- _Document segment_
>>>
I found this first sentence confusing.  Can you just drop "from ingress"?

> +        Packets that originate from a container nested within a VM are treated
> +        in a slightly different way.  The originating container can be
> +        distinguished based on the VLAN ID, so the physical-to-logical

Do you think it's worth adding "VIF-specific" before "VLAN ID".  That way it's a bit clearer that it's not a generic VLAN?

> +        Table 0 also processes packets that arrive from other hypervisors.  It

And gateways, too, right?

> +          If the pipeline can execute more than one <code>output</code> action,
> +          then each one is separately resubmitted to table 32.  This can be
> +          used to send multiple copies to the packet to multiple ports.  (If

s/to the packet/of the packet/

> +    For connecting to gateways, in addition to Geneve and STT, OVN supports
> +    VXLAN, because only VXLAN support is common on top-of-rack (ToR) switch.

s/switch/switches/

> +      The <code>output</code> action also introduces recursion.  Its effect
> +      depends on the current value of the <code>outport</code> field.  Suppose
> +      <code>outport</code> designates a logical port.  First, OVN compares
> +      <code>inport</code> to <code>outport</code>; if they are equal, it treats
> +      the <code>output</code> as a no-op.  In the common case, where they are
> +      different, the packet enters the egress pipeline.  This transition to the
> +      egress pipeline discards register data (<code>reg0</code>
> +      ... <code>reg5</code>).
<<<
- _Dataset records_
>>>
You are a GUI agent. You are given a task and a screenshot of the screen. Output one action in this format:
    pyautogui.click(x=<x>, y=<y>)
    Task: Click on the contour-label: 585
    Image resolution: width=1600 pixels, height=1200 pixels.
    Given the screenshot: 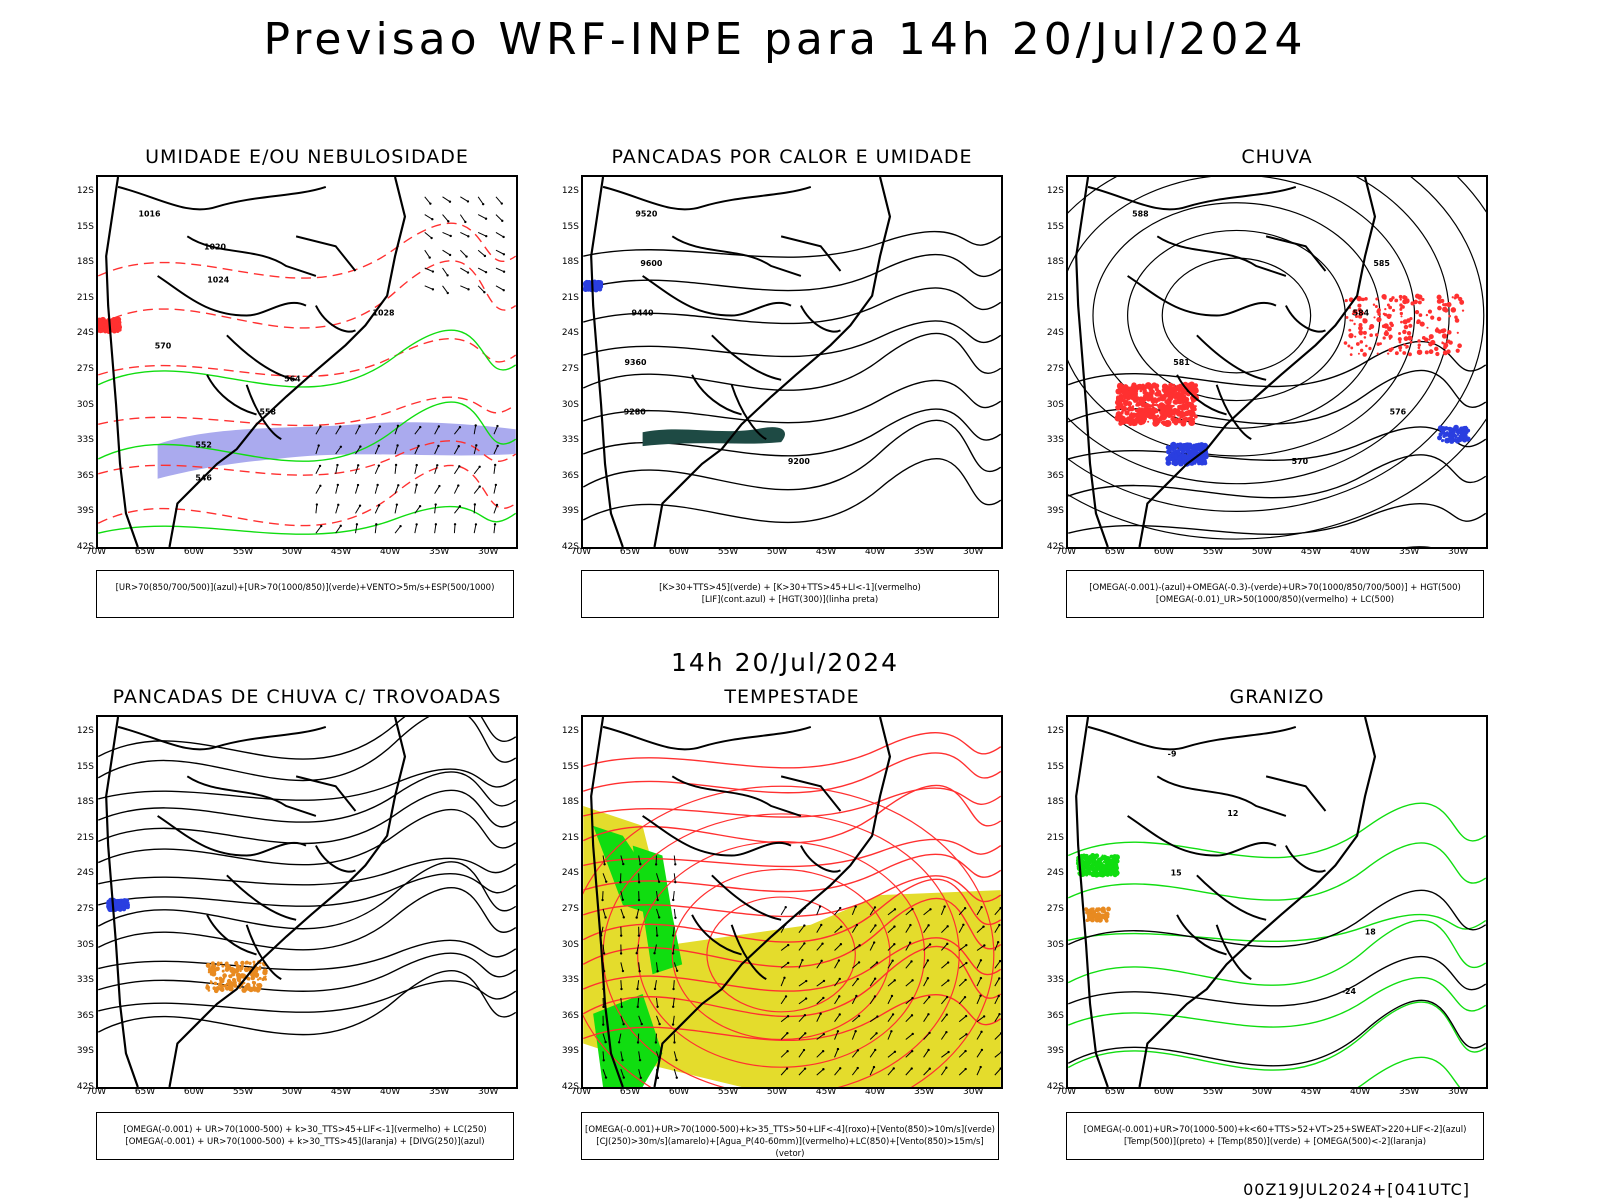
<<<
- _What needs to be done_
Answer from the OVN review comments:
1. Which word does the reviewer suggest adding before "VLAN ID"?
2. To which table is each <code>output</code> action separately resubmitted?
3. Which register data is discarded when a packet moves to the egress pipeline?
Rely only on the OVN review comments, not on the material.

- _Solution_
1. "VIF-specific"
2. Table 32
3. <code>reg0</code> through <code>reg5</code>